**Document segment**
_____
JMS Invest promotes with their managed funds environmental and social characteristics subject to good governance practices within the meaning of Article 8 of the Regulation (EU) 2019/2088 of 27 November 2019 on sustainability-related disclosures in the financial sector.

 We invest with a singular objective to optimize the risk/return profile for our clients in a responsible manner by considering environmental, social, and corporate governance (“ESG”) characteristics. We balance this with an understanding of the risks taken to achieve this objective. The incorporation of ESG factors forms an integral part of the investment management approach, as we truly believe that financial analysis and ESG assessment are intertwined in judging the relative attractiveness of a company.

 JMS Invest has implemented a proprietary ESG scoring model for each individual company in which investments are made. ESG topics are captured and assessed qualitatively and fundamentally, bottom up based on primary and secondary research. The materiality of a particular ESG issue varies from industry to industry, therefore we believe it is important to integrate ESG factors into the company assessment rather than as a pre-screen or overlay. The scoring model ranges from CCC to AAA.

 Our ESG risk approach is to encourage companies to explain how their approach to sustainability relates to the broader business strategy and to provide them with an opportunity to comment on ESG-related findings in order to fully reflect the potential complexity of an ESG issue. These comments have an impact on the decision of the investment management team to enter either into a long or into a short position. Furthermore, this ESG analysis forms an integral part of the monitoring process of existing portfolio holdings.
_____
**Saved data entries**

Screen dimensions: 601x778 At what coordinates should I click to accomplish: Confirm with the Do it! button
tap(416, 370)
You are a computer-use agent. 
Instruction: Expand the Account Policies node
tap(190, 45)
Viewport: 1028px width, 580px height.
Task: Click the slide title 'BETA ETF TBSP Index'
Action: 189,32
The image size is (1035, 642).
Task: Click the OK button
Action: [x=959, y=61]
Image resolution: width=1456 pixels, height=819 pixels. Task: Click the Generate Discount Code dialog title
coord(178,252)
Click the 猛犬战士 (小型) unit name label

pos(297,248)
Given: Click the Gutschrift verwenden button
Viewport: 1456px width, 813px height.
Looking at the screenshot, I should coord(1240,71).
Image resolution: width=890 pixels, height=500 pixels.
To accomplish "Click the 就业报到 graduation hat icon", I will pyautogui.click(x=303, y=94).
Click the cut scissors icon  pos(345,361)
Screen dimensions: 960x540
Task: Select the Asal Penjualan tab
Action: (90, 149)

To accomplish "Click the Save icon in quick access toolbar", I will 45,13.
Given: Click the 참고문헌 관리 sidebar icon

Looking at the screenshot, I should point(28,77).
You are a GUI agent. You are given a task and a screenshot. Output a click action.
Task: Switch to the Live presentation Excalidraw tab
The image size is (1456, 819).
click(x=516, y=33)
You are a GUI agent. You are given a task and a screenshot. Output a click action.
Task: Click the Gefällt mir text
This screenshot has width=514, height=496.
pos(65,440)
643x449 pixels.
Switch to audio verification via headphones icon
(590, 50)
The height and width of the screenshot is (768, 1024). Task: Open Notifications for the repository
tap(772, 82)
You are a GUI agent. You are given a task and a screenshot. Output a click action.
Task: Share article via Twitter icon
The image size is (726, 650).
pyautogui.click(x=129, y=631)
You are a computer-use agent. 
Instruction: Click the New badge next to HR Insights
_____
**Exercise instructions**
1) Reproduce the JMS Invest ESG statement word for word from "We invest with" to "of a company.".
2) In the JMS Invest ESG statement, what range does the proprietary ESG scoring model cover?
3) Extend the JMS Invest ESG statement, picking up after its last sentence.
The rows are separate material and have no connection to the JMS Invest ESG statement.

**Solved tasks**
1)
We invest with a singular objective to optimize the risk/return profile for our clients in a responsible manner by considering environmental, social, and corporate governance (“ESG”) characteristics. We balance this with an understanding of the risks taken to achieve this objective. The incorporation of ESG factors forms an integral part of the investment management approach, as we truly believe that financial analysis and ESG assessment are intertwined in judging the relative attractiveness of a company.

2) It ranges from CCC to AAA.

3)
 A substantial part of the equity portfolio holdings held by a sub-fund are subject to above mentioned ESG analysis. Although we focus on Small and Mid Caps where ESG data quality is generally weak, we strive to assess ESG risks based on our bottom-up research approach. Nevertheless, for some companies, a full in-depth ESG analysis will not be possible and in these cases an inhouse ESG scoring will not be performed. These cases can comprise a substantial part of the portfolio. The Investment Manager also shall consider ESG factors when using derivatives for speculative purposes. In this case, short positions through derivatives on single issuers are covered the same way as long positions. Derivatives used for hedging purposes, baskets and index-based products or cash accounts are excluded from ESG analysis.

 Our strategy aims to maintain an aggregate, position weighted internal ESG score of at least “A”. The internal ESG score of an individual investment held by the sub-funds can be below the minimum score stated above.

 In addition to our ESG integration approach, the Exclusion approach (“Negative Screening Strategy”) is also applied. Norm-based exclusion criteria are used for all our managed funds. We exclude investments involving controversial and nuclear weapons as well as controversial countries. Based hereon, we do not invest in nuclear weapons, biological or chemical weapons, anti-personnel mines, and cluster amunitions. The Swiss Law “Bundesgesetz über das Kriegsmaterial (KMG)” of December 13, 1996 (as of February 1, 2013) forms the basis for JMS Invest’s norm-based exclusions.